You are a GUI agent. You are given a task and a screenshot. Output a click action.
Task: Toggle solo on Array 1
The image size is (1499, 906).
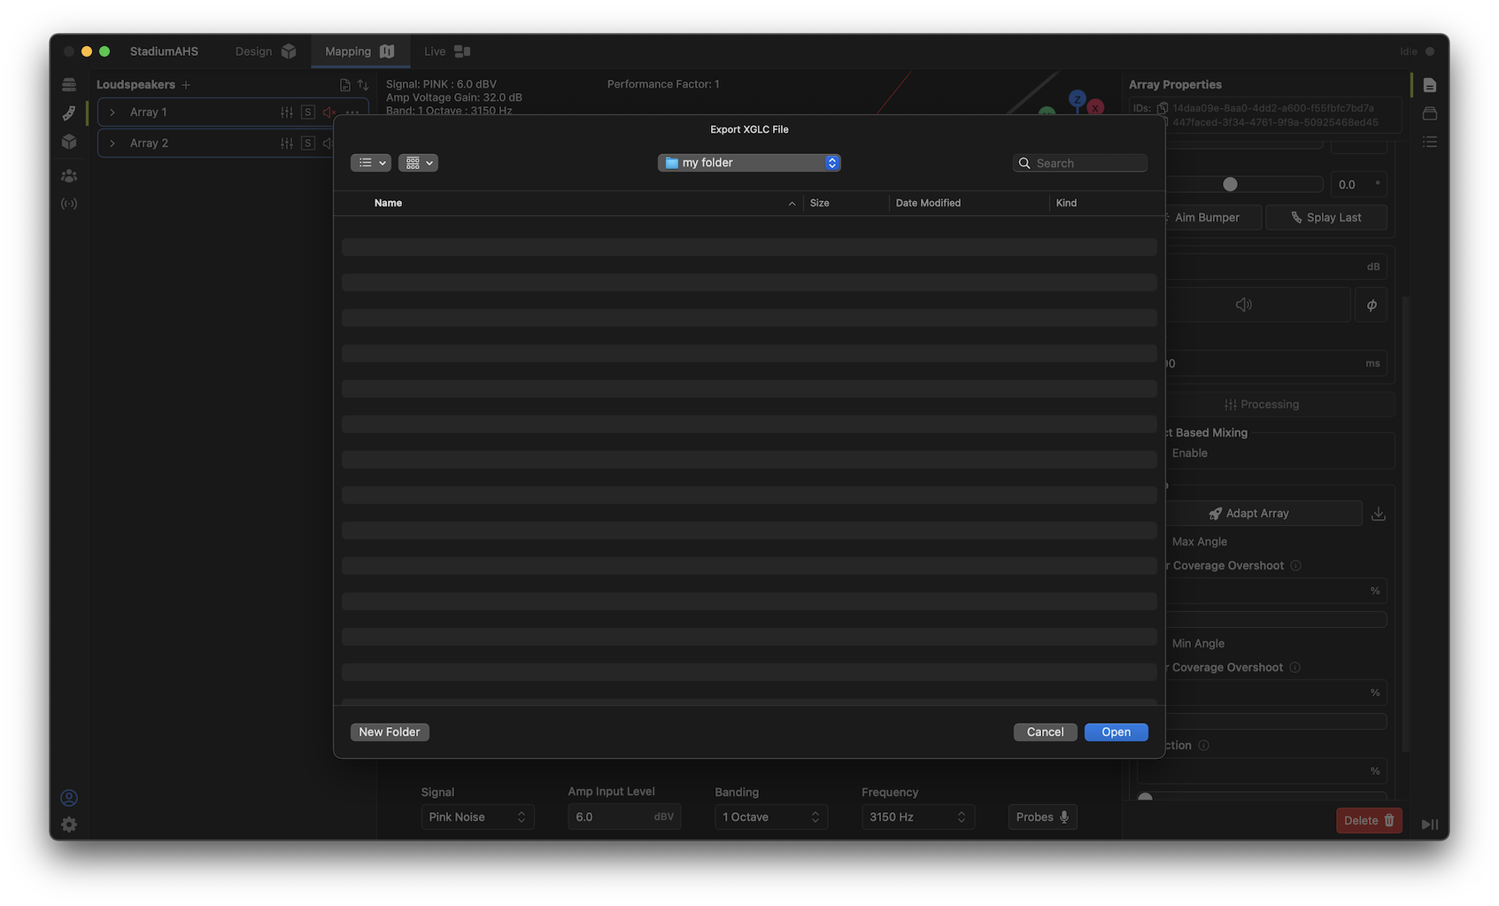click(307, 112)
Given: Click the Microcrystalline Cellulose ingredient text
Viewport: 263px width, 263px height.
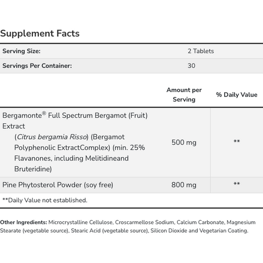Looking at the screenshot, I should pos(81,222).
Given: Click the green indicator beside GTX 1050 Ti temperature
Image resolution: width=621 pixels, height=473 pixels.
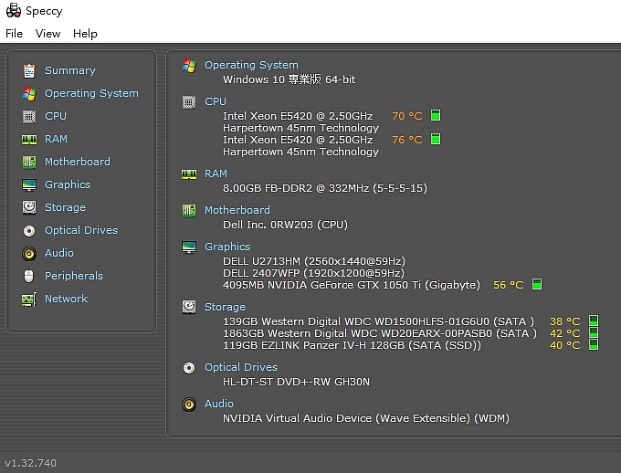Looking at the screenshot, I should [x=537, y=285].

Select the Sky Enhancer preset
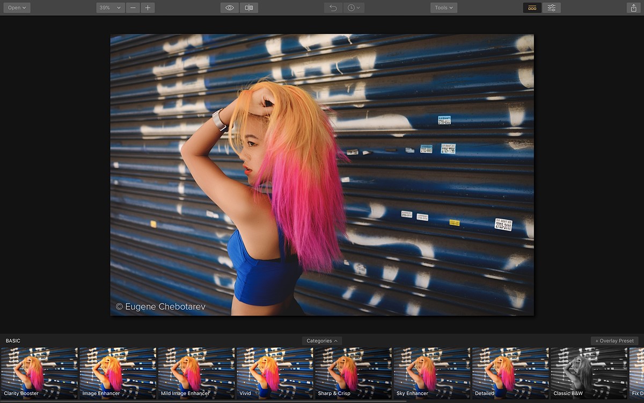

******

ACTIVITY:
Copy the listing word for word, excluding its pictures.

REPLY TO THE TASK:
You are a GUI agent. You are given a task and a screenshot. Output a click action.
Task: Toggle solo on Array 1
The image size is (1499, 906).
click(307, 112)
Given: Click the Microcrystalline Cellulose ingredient text
Viewport: 263px width, 263px height.
Looking at the screenshot, I should pos(81,222).
Given: Click the green indicator beside GTX 1050 Ti temperature
Image resolution: width=621 pixels, height=473 pixels.
Looking at the screenshot, I should [x=537, y=285].

Select the Sky Enhancer preset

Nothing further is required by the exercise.